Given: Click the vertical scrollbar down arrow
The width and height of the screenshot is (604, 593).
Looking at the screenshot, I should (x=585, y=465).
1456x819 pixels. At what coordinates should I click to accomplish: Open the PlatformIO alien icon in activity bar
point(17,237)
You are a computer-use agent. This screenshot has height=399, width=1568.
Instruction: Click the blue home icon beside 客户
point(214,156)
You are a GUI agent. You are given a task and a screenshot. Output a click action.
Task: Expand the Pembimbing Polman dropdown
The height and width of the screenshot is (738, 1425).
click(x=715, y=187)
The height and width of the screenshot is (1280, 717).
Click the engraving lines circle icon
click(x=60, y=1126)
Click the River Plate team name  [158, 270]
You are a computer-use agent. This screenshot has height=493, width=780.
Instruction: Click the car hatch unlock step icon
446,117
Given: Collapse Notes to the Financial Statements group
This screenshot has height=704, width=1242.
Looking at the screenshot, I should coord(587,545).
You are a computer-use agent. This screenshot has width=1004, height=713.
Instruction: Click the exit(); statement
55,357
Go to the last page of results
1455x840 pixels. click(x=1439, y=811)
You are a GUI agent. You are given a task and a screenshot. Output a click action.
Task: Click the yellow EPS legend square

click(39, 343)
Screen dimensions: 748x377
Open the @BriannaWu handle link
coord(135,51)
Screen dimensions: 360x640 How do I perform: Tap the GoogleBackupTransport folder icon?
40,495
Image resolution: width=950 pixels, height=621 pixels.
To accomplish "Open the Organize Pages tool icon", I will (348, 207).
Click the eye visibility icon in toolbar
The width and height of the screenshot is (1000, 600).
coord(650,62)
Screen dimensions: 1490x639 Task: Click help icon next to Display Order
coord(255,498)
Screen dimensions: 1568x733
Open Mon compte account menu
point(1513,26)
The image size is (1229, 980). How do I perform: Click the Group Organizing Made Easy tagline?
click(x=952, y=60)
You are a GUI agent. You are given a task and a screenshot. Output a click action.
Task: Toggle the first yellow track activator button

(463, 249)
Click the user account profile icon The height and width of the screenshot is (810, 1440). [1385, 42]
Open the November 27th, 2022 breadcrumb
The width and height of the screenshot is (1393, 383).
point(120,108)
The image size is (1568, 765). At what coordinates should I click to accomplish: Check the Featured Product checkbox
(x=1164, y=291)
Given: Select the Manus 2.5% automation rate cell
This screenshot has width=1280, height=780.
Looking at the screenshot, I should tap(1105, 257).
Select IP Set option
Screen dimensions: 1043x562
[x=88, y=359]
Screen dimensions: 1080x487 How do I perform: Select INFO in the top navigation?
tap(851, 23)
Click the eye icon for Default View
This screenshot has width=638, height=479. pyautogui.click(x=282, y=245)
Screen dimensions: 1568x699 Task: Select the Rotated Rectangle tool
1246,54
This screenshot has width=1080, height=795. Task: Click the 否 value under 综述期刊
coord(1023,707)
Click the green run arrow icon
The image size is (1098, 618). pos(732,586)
____
Restate the material above word for word, leaving nothing out.

▶ EXPECTED ANSWER:
Given: Click the vertical scrollbar down arrow
The width and height of the screenshot is (604, 593).
Looking at the screenshot, I should (x=585, y=465).
1456x819 pixels. At what coordinates should I click to accomplish: Open the PlatformIO alien icon in activity bar
point(17,237)
You are a computer-use agent. This screenshot has height=399, width=1568.
Instruction: Click the blue home icon beside 客户
point(214,156)
You are a GUI agent. You are given a task and a screenshot. Output a click action.
Task: Expand the Pembimbing Polman dropdown
The height and width of the screenshot is (738, 1425).
click(x=715, y=187)
The height and width of the screenshot is (1280, 717).
Click the engraving lines circle icon
click(x=60, y=1126)
Click the River Plate team name  [158, 270]
You are a computer-use agent. This screenshot has height=493, width=780.
Instruction: Click the car hatch unlock step icon
446,117
Given: Collapse Notes to the Financial Statements group
This screenshot has height=704, width=1242.
Looking at the screenshot, I should coord(587,545).
You are a computer-use agent. This screenshot has width=1004, height=713.
Instruction: Click the exit(); statement
55,357
Go to the last page of results
1455x840 pixels. click(x=1439, y=811)
You are a GUI agent. You are given a task and a screenshot. Output a click action.
Task: Click the yellow EPS legend square

click(39, 343)
Screen dimensions: 748x377
Open the @BriannaWu handle link
coord(135,51)
Screen dimensions: 360x640 How do I perform: Tap the GoogleBackupTransport folder icon?
40,495
Image resolution: width=950 pixels, height=621 pixels.
To accomplish "Open the Organize Pages tool icon", I will (348, 207).
Click the eye visibility icon in toolbar
The width and height of the screenshot is (1000, 600).
coord(650,62)
Screen dimensions: 1490x639 Task: Click help icon next to Display Order
coord(255,498)
Screen dimensions: 1568x733
Open Mon compte account menu
point(1513,26)
The image size is (1229, 980). How do I perform: Click the Group Organizing Made Easy tagline?
click(x=952, y=60)
You are a GUI agent. You are given a task and a screenshot. Output a click action.
Task: Toggle the first yellow track activator button

(463, 249)
Click the user account profile icon The height and width of the screenshot is (810, 1440). [1385, 42]
Open the November 27th, 2022 breadcrumb
The width and height of the screenshot is (1393, 383).
point(120,108)
The image size is (1568, 765). At what coordinates should I click to accomplish: Check the Featured Product checkbox
(x=1164, y=291)
Given: Select the Manus 2.5% automation rate cell
This screenshot has width=1280, height=780.
Looking at the screenshot, I should tap(1105, 257).
Select IP Set option
Screen dimensions: 1043x562
[x=88, y=359]
Screen dimensions: 1080x487 How do I perform: Select INFO in the top navigation?
tap(851, 23)
Click the eye icon for Default View
This screenshot has width=638, height=479. pyautogui.click(x=282, y=245)
Screen dimensions: 1568x699 Task: Select the Rotated Rectangle tool
1246,54
This screenshot has width=1080, height=795. Task: Click the 否 value under 综述期刊
coord(1023,707)
Click the green run arrow icon
The image size is (1098, 618). pos(732,586)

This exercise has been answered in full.